Auf Deutschlands Straßen sind rund 15,1 Millionen Diesel-Pkw unterwegs (Stand: 1. Januar 2017) – das ist rund ein Drittel aller 45,8 Millionen Pkw. Der größte Teil dieser Diesel-Pkw, 5,9 Millionen Autos, ist schon älter und erfüllt die Abgasnorm Euro 5. Diese Autos dürfen maximal 180 Milligramm des gesundheitsschädlichen Stickoxid (NOx) pro gefahrenem Kilometer ausstoßen – zu viel für viele feinstaubbelastete Innenstädte. Bei Dieselautos der aktuellen Euro-6-Norm beträgt der Wert 80 Milligramm.
Was fordern Kritiker?
Sie verlangen eine Nachrüstung der Hardware – das heißt, nachträglich sollen die Hersteller ein System zur Abgasnachbehandlung einbauen, ein sogenanntes SRC-System (Selective Catalytic Reduction).
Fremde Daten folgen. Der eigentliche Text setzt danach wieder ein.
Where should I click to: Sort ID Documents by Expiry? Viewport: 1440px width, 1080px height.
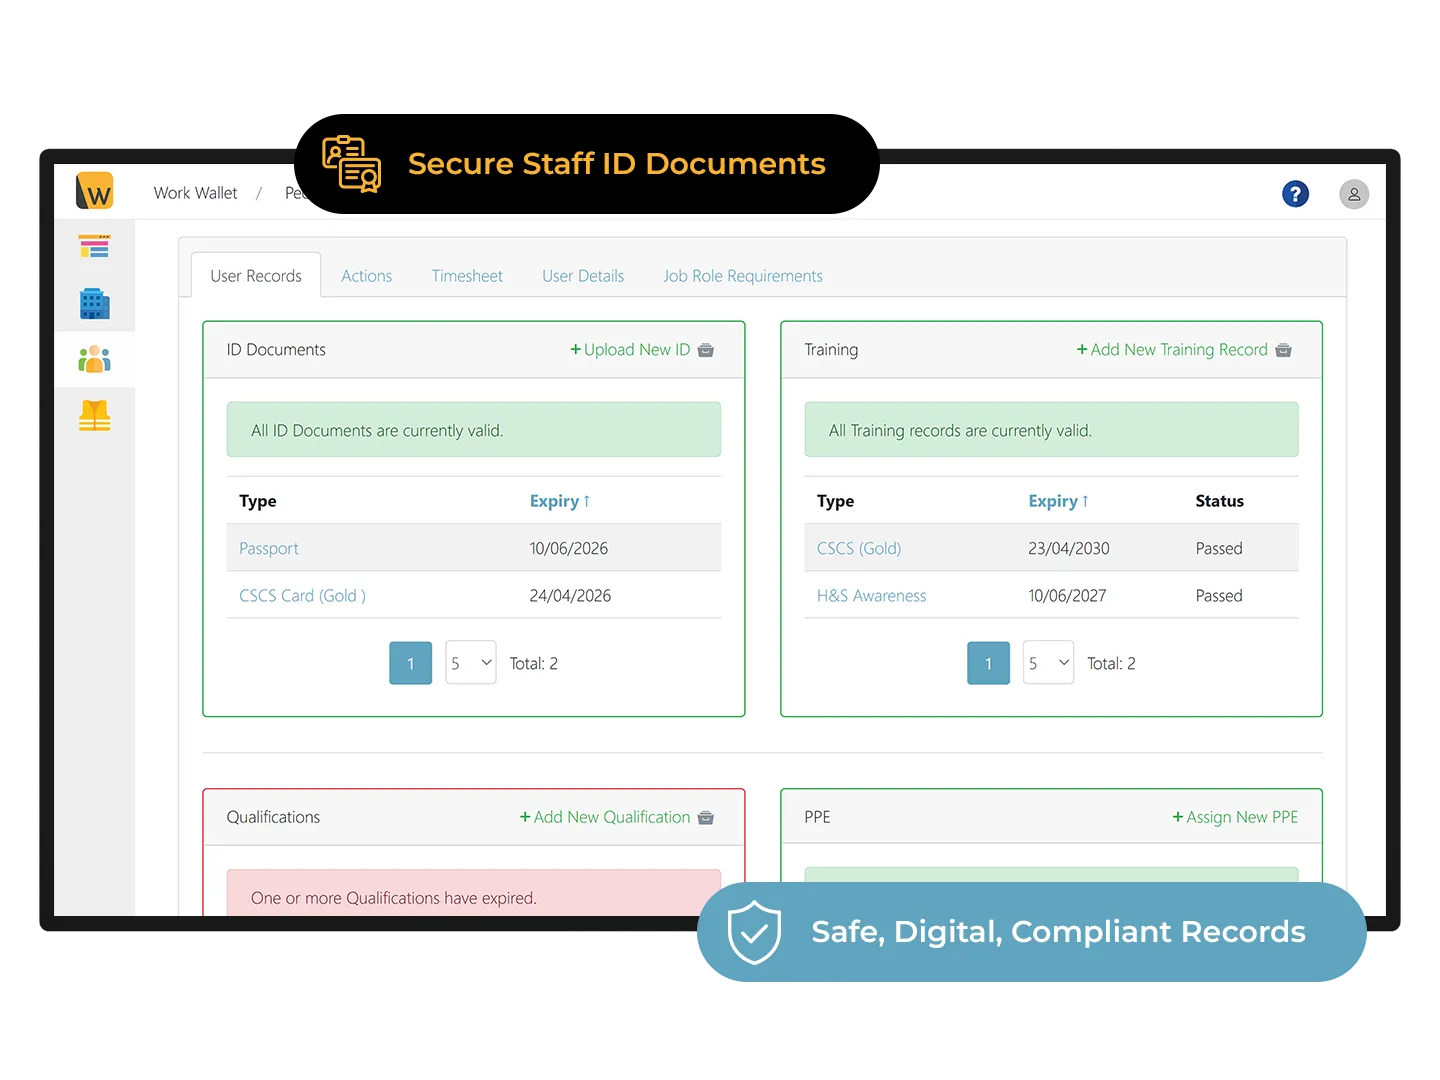coord(559,501)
Es arbeitet mit einer wässrigen Harnstofflösung, in Deutschland unter dem Markennamen AdBlue bekannt: Die Lösung wird in die Abgase eingespritzt, Stickoxide und Ammoniak reagieren zu Wasserstoff und - ungefährlichem – Stickstoff.
Was sind die Probleme bei einer solchen Hardware-Nachrüstung?
Ein SRC-System braucht Platz, ein Tank mit AdBlue fasst bis zu 25 Liter. Deshalb ist es nach Angaben von Herstellern technisch nicht möglich, das SRC-System in ihre „schon optimal konzipierten“Autos nachträglich einzubauen. Der ADAC untersuchte den Prototypen eines SRCSystems in einem Testfahrzeug, einem extra dafür umgebauten VW Passat Variant 1.6 TDI. Der Tank steckte in der Mulde für das Reserverad im Kofferraum. Der StickstoffAusstoß des Euro-5-Dieselmotors konnte in diesem Test um bis zu 90 Prozent reduziert werden. Eine Hardware-Nachrüstung wäre sehr teuer. Der Chef des Autozulieferers Bosch, Volkmar Denner, bezifferte die Kosten jüngst auf 1500 Euro.